TASK TO CARRY OUT:
All that is needed is every line of the listing below that has "button".
╭─ MATERIAL PROVIDED
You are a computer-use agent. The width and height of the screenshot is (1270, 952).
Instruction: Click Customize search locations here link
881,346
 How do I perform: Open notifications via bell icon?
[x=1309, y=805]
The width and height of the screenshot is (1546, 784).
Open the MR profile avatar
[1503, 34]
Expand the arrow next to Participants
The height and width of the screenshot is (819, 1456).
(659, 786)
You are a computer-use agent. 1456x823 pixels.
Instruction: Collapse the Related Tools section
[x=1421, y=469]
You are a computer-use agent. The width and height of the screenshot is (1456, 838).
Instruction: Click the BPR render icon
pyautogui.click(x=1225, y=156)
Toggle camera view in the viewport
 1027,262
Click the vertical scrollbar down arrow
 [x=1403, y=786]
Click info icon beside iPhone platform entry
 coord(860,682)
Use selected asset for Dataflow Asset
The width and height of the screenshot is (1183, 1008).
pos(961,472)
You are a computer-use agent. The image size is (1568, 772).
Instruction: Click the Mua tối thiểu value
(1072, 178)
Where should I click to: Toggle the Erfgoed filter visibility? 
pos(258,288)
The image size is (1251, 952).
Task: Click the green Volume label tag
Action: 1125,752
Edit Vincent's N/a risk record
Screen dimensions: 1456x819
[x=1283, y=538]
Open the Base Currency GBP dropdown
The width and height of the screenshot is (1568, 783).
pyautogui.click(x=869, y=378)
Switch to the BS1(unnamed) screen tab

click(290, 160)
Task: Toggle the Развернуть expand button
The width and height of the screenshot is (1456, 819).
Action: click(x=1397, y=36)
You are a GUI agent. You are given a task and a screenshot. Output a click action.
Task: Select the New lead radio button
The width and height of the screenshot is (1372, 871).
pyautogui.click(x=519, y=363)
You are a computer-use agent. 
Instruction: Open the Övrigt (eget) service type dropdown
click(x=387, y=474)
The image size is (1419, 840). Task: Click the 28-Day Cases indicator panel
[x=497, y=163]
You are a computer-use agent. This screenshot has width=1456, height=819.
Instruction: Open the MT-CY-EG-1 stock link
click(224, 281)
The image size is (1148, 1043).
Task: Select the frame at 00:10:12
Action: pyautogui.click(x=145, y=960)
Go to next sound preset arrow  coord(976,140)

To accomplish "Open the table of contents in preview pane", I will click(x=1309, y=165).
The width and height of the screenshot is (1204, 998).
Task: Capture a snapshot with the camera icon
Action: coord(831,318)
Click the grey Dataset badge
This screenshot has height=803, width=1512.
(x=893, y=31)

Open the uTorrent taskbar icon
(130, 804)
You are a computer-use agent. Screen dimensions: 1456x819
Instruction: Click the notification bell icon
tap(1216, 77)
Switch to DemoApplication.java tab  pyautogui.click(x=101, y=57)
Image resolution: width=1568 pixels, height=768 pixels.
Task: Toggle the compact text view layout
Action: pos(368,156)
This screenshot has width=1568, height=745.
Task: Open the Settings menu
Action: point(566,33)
╰─
RESPONSE BELOW:
Task: Toggle the Развернуть expand button
Task: Select the New lead radio button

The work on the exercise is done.